L’Annunciazione a Maria è l’annuncio fatto a Maria dall’Angelo Gabriele e narrato in Vangelo di Luca 1,26-38, all’interno del cosidetto Vangelo dell’infanzia di Luca (1,5-2,52). Il contenuto dell’annuncio è la nascita di Gesù, che “sarà chiamato santo e figlio di Dio” (Lc 1,32).

 

Per genere letterario e valore storico la narrazione dell’infanzia di Gesù si differenzia dal resto del Vangelo: il suo intento è prettamente teologico.

Il racconto affonda le radici nell’Antico Testamento e richiama i racconti di vocazione e le nascite prodigiose in esso narrate. Le parole dell’Angelo a Maria sono infatti un intreccio di riferimenti all’Antico Testamento.

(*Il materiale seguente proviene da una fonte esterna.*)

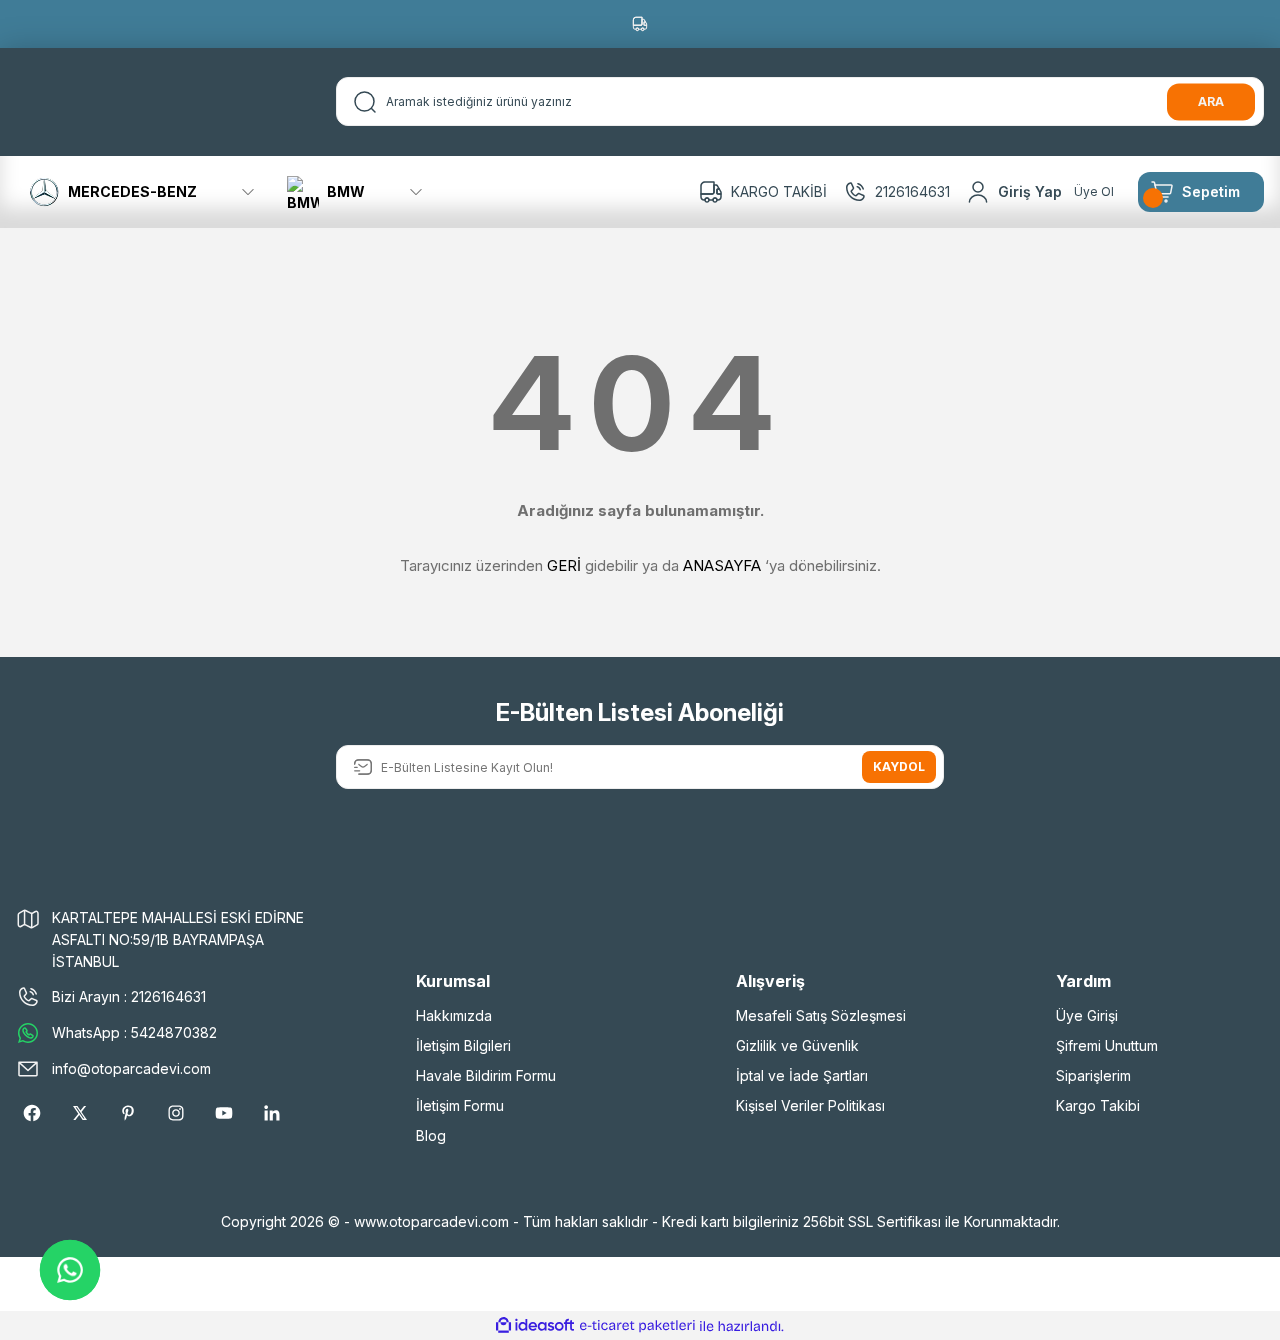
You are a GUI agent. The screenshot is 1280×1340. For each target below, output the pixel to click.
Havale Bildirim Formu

Nel Nuovo Testamento il termine “annuncio” indica un’azione speciale e precisa: far conoscere le opere di Dio e comunicare la sua volontà di salvezza. È un messaggio che tocca l’esistenza di colui che l’accoglie e lo interpella nel profondo. Per tutto il Nuovo Testamento il termine “annuncio” consiste in primo luogo nella proclamazione del Vangelo che significa proprio “lieto annuncio”.

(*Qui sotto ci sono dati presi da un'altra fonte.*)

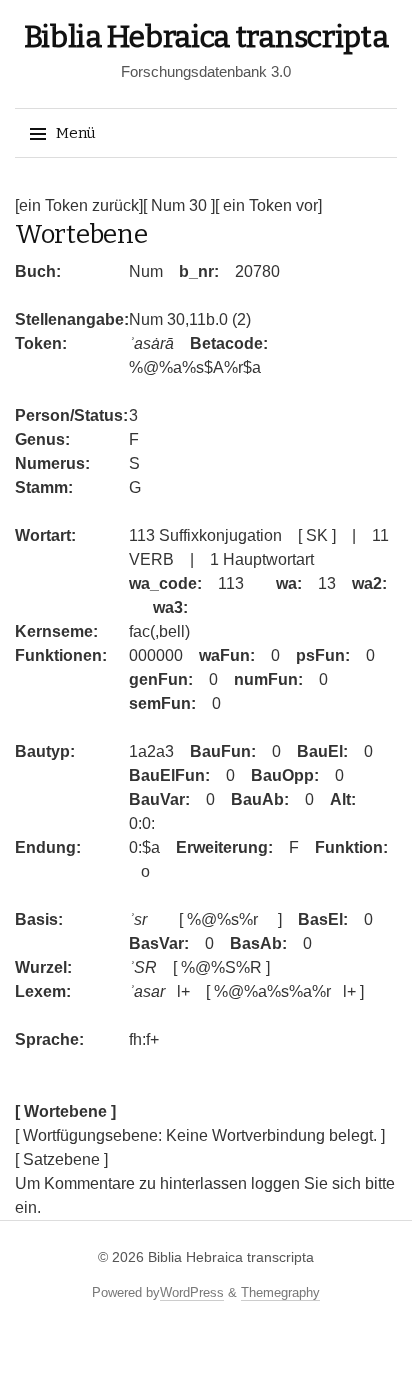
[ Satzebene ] (61, 1159)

Con l’annuncio viene fatto sapere ad ogni uomo che Dio gli è vicino e opera per lui. La risposta di Maria all’Angelo, e la preghiera pronunciata in casa di Elisabetta, il Magnificat, sono la consapevole presa di coscienza di questo straordinario operare di Dio.

 

  Lc 1,26-38
Ecco concepirai un figlio e lo darai alla luce.
   
 
+ Dal Vangelo secondo Luca

In quel tempo, l’angelo Gabriele fu mandato da Dio in una città della Galilea, chiamata Nàzaret, a una vergine, promessa sposa di un uomo della casa di Davide, di nome Giuseppe. La vergine si chiamava Maria. Entrando da lei, disse: «Rallégrati, piena di grazia: il Signore è con te».
A queste parole ella fu molto turbata e si domandava che senso avesse un saluto come questo. L’angelo le disse: «Non temere, Maria, perché hai trovato grazia presso Dio. Ed ecco, concepirai un figlio, lo darai alla luce e lo chiamerai Gesù. Sarà grande e verrà chiamato Figlio dell’Altissimo; il Signore Dio gli darà il trono di Davide suo padre e regnerà per sempre sulla casa di Giacobbe e il suo regno non avrà fine».
Allora Maria disse all’angelo: «Come avverrà questo, poiché non conosco uomo?». Le rispose l’angelo: «Lo Spirito Santo scenderà su di te e la potenza dell’Altissimo ti coprirà con la sua ombra. Perciò colui che nascerà sarà santo e sarà chiamato Figlio di Dio. Ed ecco, Elisabetta, tua parente, nella sua vecchiaia ha concepito anch’essa un figlio e questo è il sesto mese per lei, che era detta sterile: nulla è impossibile a Dio».
Allora Maria disse: «Ecco la serva del Signore: avvenga per me secondo la tua parola». E l’angelo si allontanò da lei.